High-quality chloroplast genomes are very important for comparing chloroplast genomes and accurately identifying mutations in cpDNAs, specifically for parents–offspring or F1 full-sib progeny comparisons. The genetic distance between the target genome to be assembled and its reference genome is an important factor for the de novo assembly of chloroplast reads isolated from whole-genome sequencing data. For example, it is difficult to capture cpDNA reads in regions that are inserted or deleted in the target cpDNA compared with in the reference chloroplast genome. In this study, we chose the P. trichocarpa cpDNA as a reference to extract almost all of the chloroplast reads from the whole-genome shotgun reads of the three clones. Nevertheless, the construction of the chloroplast genomes for the three poplar clones revealed that it was still difficult to construct high-quality poplar chloroplast genomes using only the isolated cpDNA reads from single-pass sequencing data. This may be due in part to the 27,649-bp IRa and IRb sequences with nearly 100% sequence identity. Finally, we obtained high-quality and nearly-complete chloroplast genome sequences for the three poplar clones by merging contigs of multiple assemblies per poplar clone.

Chloroplast variations in the transmission from one generation to the next

In the study, we used an entire chloroplast genome comparison to preliminarily determine the pattern of the spontaneous mutations in the chloroplast genome of a poplar hybrid F1 generation. During the transmission of poplar chloroplasts from female parent to offspring, the chloroplast’s mutations were mainly located in the non-coding and single-copy regions. This may help to explain differences in breeding effects between a cross and its reciprocal cross. These results contribute important auxiliary information for forestry tree breeding, such as parental selection and the prediction of potential mutations based on chloroplast genomes of female and male parents. However, spontaneous mutations in full-sib families have rarely been reported, such as in Drosophila melanogaster [22]. Thus, the identification of spontaneous mutations in a full-sib family using whole chloroplast genome comparisons is a prerequisite for breeding programs.

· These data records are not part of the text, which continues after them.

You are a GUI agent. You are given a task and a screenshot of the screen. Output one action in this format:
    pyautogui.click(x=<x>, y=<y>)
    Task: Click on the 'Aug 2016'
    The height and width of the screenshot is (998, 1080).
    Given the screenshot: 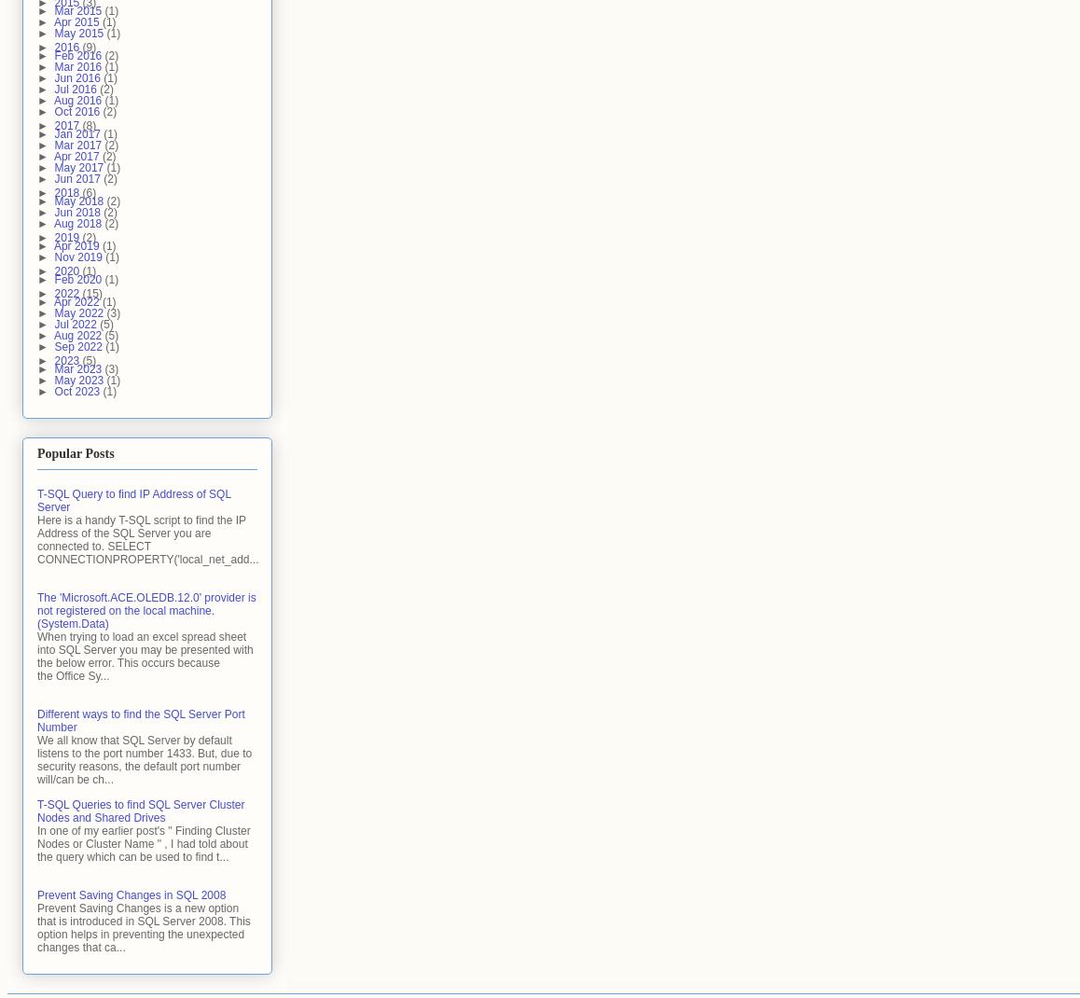 What is the action you would take?
    pyautogui.click(x=78, y=100)
    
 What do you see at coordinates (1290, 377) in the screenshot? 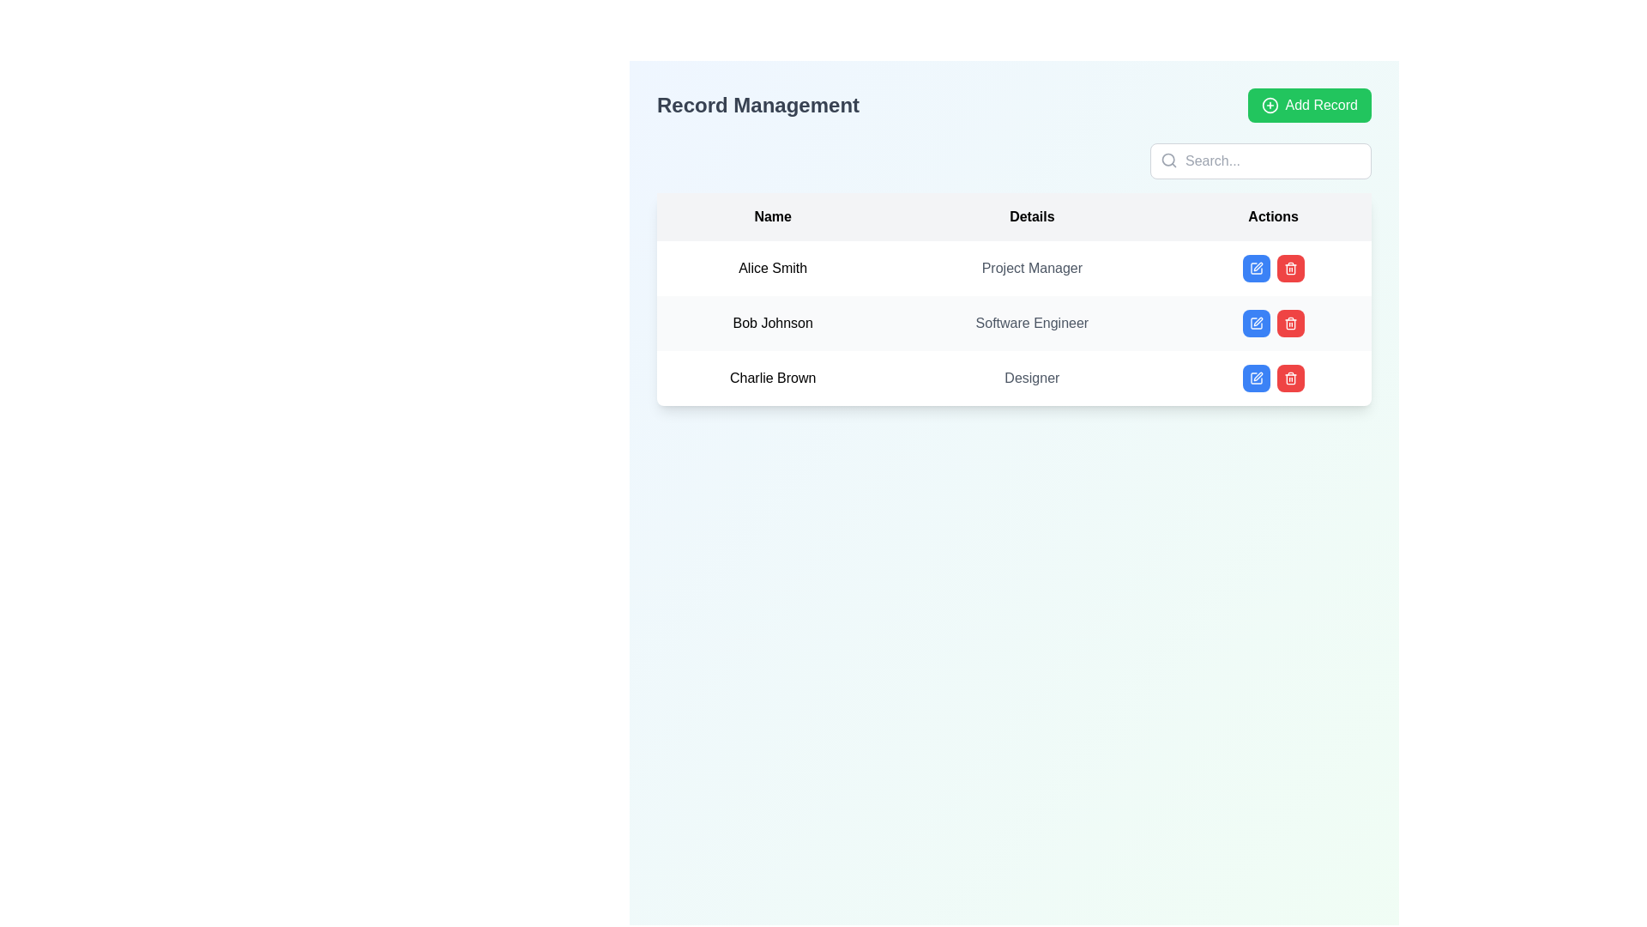
I see `the delete button located in the 'Actions' column of the bottom entry 'Charlie Brown - Designer'` at bounding box center [1290, 377].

Additionally, we identified the female parent of a natural hybrid clone as I45 by comparing cpDNAs of I45 and P. deltoides clone I69, which suggests that a whole chloroplast genome comparison can be used to determine the female origins of varieties and clones. Information on the parental origins of hybrid varieties are important for poplar evolutionary studies and breeding programs.

Future studies

While this research is insufficient to completely illustrate that the law of genetic variation occurred in the chloroplast genomes within a Populus full-sib family, it builds a framework for studying and understanding the relationships of spontaneous Populus chloroplast mutations with its growth traits. Thus, in future studies, we will construct the chloroplast genomes of another 64 progeny from the same full-sib family using the same strategy and the three high-quality cpDNA sequences generated here. Additionally, we will perform association analyses of poplar chloroplast genotypes in combination with 24-year growth-associated phenotypic data for two parents and 64 of their offspring.

Methods

Chloroplast genome resources and computing environment

The complete chloroplast genome sequences of six poplar species, P. alba (GenBank accession no. NC_008235), P. tremula (NC_027425), P. euphratica (NC_024747), P. fremontii (NC_024734), P. balsamifera (NC_024735) and P. trichocarpa (NC_009143), were downloaded from Organelle Genome Resources at NCBI (http://www.ncbi.nlm.nih.gov/genome/organelle/). The six poplar species belong to four sections of the genus Populus, sect. Populus (P. alba and P. tremula), sect. Turanga (P. euphratica), sect. Aigeiros (P. fremontii) and sect. Tacamahaca (P. balsamifera and P. trichocarpa).

The analysis and mining of large-scale sequence datasets, such as read alignment, SNP calling and sequence assembly, was conducted on a DELL PowerEdge R910 server with 512 GB RAM (32 × 16 GB). Ubuntu is the Linux operating system on the R910 server.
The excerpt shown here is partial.